_PROVIDED ENTRIES_
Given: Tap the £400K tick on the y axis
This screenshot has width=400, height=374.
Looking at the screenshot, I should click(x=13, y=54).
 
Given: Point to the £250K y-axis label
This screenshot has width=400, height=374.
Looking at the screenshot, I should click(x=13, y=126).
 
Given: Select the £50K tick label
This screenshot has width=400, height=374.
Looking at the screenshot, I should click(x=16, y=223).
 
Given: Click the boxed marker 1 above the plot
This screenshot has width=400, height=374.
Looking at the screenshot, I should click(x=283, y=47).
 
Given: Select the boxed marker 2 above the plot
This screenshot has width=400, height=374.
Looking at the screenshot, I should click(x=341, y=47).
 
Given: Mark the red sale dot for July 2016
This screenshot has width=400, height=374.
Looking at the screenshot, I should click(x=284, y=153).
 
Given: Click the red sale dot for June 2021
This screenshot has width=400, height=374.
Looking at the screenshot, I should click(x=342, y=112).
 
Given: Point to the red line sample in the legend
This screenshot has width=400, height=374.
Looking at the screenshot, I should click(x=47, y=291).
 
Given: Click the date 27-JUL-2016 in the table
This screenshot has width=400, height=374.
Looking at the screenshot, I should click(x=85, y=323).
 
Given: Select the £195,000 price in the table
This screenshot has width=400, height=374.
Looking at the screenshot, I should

_YOUR OBJECTIVE_
Which lines above contain the string "axis", with case counting? Collect each such line and copy it in full.

_CORRECT RESULT_
Given: Tap the £400K tick on the y axis
Given: Point to the £250K y-axis label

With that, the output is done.